Consigne donnée 1 – Extrayez intégralement le récit de course ci-dessous, sans aucune modification.

Extrait du texte –
* * * * * * * * *

16h00, 63ème KM, Bras Sec : Seb appelle : « mais tu es où ? » « J’arrive, j’arrive, je suis à Bras Sec. » « Ok tu en as pour une demi heure. A tout de suite ! » Un conseil : ne jamais écouter Seb sur les temps de course ou de rando !!!! sauf quand il parle à Raph ! Car la petite ravine à traverser est loin d’être une petite ravine : seul bout du parcours qu’on avait pas reconnu avec Raph. Je m’attendais vraiment à un radier, pas à ça !!!!!! Heureusement, je ne suis pas seule : repartie au dernier pointage avec un couple, nous nous soutenons pour arriver à Cilaos ensemble.
16h50, 67ème KM, Cilaos : ce cirque que j’aime tant. Hé bien, je pensais y arriver plus mal en point que ça. Un peu mal partout quand même. Seb et là avec ses parents : merci, merci ! J’enfile la tenue de nuit (collant, haut à manche longue, petite polaire). Pas le temps de voir un kiné ni un podologue. Son père me masse les jambes et les pieds : quel soulagement ! tandis que Seb s’est occupé de mon sac : quel efficacité ! Il est un peu inquiet de voir que je n’ai mangé aucun sandwich…ça passe pas. La petite famille m’envoie à la cantine et redescend rapidement dans les bas car Seb doit remonter au Maïdo et redescendre à Roche Plate pour m’accompagner tout à l’heure. Il n’arrête pas depuis cette nuit ! Au ravitaillement, j’essaye de manger quelques pates, pas terrible. Je tremble comme une feuille. Un raideur à côté se rend compte de mon état et me fait un sacré sermon pour que j’aille prendre une soupe : merci, merci cher inconnu (mignon en plus !) de m’avoir forcé à avaler cette soupe car j’en ai eu vraiment besoin après ! Je ne traine pas car trop froid. C’est avec un coup d’œil et une pointe de regret vers le stand des podologues que je quitte Cilaos…
Nous sommes 3 filles. La discussion va bon train (« pourquoi tu fais le raid, qu’est ce que tu fais dans la vie… ». Les jambes suivent, il fait encore un peu jour sur la descente. Sarah, une des deux filles avance un peu plus vite mais se force à rester avec moi : » puisque nous sommes ensemble, nous arrivons demain midi, je resterai avec toi ! ». Je lui réponds que cela me semble difficile et que j’ai tablé sur le début de soirée. Elle est très sportive et je ne veux pas me forcer à suivre un autre rythme que le mien. Elle rejoint un autre groupe. Nous nous croiserons que les différents ravitaillements sur lesquels je ne traine pas mais elle me redoublera sur les sentiers. J’ai un rythme assez régulier en montée.

* * * * * * * * *

Données de la tâche –
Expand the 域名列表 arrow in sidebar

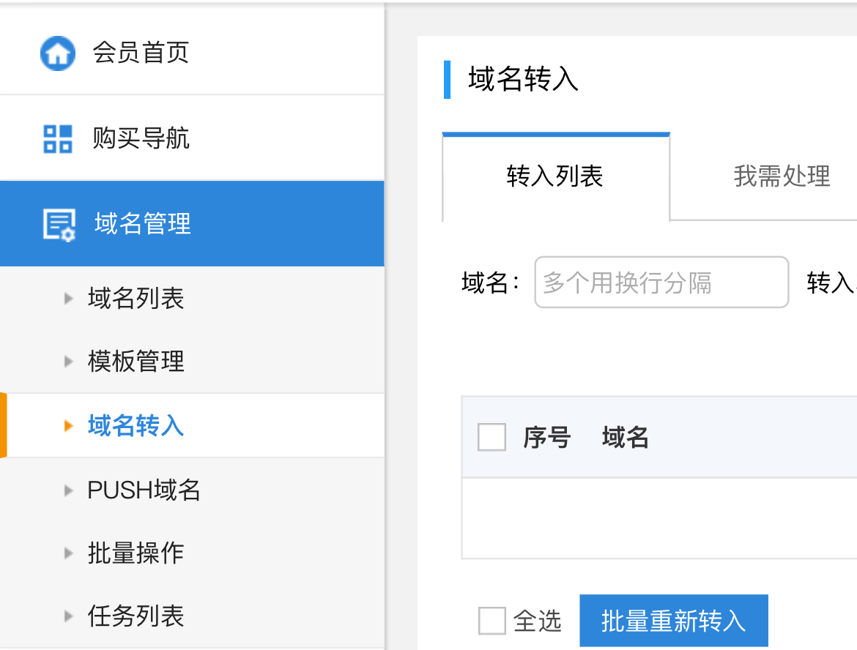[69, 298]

* * * * * * * * *

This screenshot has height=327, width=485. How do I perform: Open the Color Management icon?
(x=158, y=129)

* * * * * * * * *

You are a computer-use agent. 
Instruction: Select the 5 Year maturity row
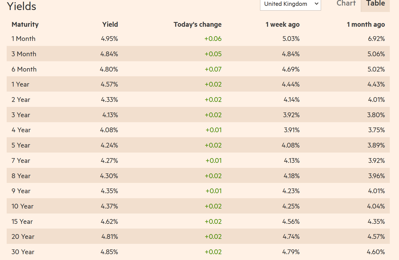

* * * * * * * * *

Consigne donnée 2 – Dans les entrées ci-dessus, copiez à l'identique les lignes allant de la ligne contenant « This screenshot has » à la ligne contenant « (x=158, y=129) », ces deux lignes comprises, et rien d'autre.

Réponse rédigée 1 –
16h00, 63ème KM, Bras Sec : Seb appelle : « mais tu es où ? » « J’arrive, j’arrive, je suis à Bras Sec. » « Ok tu en as pour une demi heure. A tout de suite ! » Un conseil : ne jamais écouter Seb sur les temps de course ou de rando !!!! sauf quand il parle à Raph ! Car la petite ravine à traverser est loin d’être une petite ravine : seul bout du parcours qu’on avait pas reconnu avec Raph. Je m’attendais vraiment à un radier, pas à ça !!!!!! Heureusement, je ne suis pas seule : repartie au dernier pointage avec un couple, nous nous soutenons pour arriver à Cilaos ensemble.
16h50, 67ème KM, Cilaos : ce cirque que j’aime tant. Hé bien, je pensais y arriver plus mal en point que ça. Un peu mal partout quand même. Seb et là avec ses parents : merci, merci ! J’enfile la tenue de nuit (collant, haut à manche longue, petite polaire). Pas le temps de voir un kiné ni un podologue. Son père me masse les jambes et les pieds : quel soulagement ! tandis que Seb s’est occupé de mon sac : quel efficacité ! Il est un peu inquiet de voir que je n’ai mangé aucun sandwich…ça passe pas. La petite famille m’envoie à la cantine et redescend rapidement dans les bas car Seb doit remonter au Maïdo et redescendre à Roche Plate pour m’accompagner tout à l’heure. Il n’arrête pas depuis cette nuit ! Au ravitaillement, j’essaye de manger quelques pates, pas terrible. Je tremble comme une feuille. Un raideur à côté se rend compte de mon état et me fait un sacré sermon pour que j’aille prendre une soupe : merci, merci cher inconnu (mignon en plus !) de m’avoir forcé à avaler cette soupe car j’en ai eu vraiment besoin après ! Je ne traine pas car trop froid. C’est avec un coup d’œil et une pointe de regret vers le stand des podologues que je quitte Cilaos…
Nous sommes 3 filles. La discussion va bon train (« pourquoi tu fais le raid, qu’est ce que tu fais dans la vie… ». Les jambes suivent, il fait encore un peu jour sur la descente. Sarah, une des deux filles avance un peu plus vite mais se force à rester avec moi : » puisque nous sommes ensemble, nous arrivons demain midi, je resterai avec toi ! ». Je lui réponds que cela me semble difficile et que j’ai tablé sur le début de soirée. Elle est très sportive et je ne veux pas me forcer à suivre un autre rythme que le mien. Elle rejoint un autre groupe. Nous nous croiserons que les différents ravitaillements sur lesquels je ne traine pas mais elle me redoublera sur les sentiers. J’ai un rythme assez régulier en montée.

Réponse rédigée 2 –
This screenshot has height=327, width=485. How do I perform: Open the Color Management icon?
(x=158, y=129)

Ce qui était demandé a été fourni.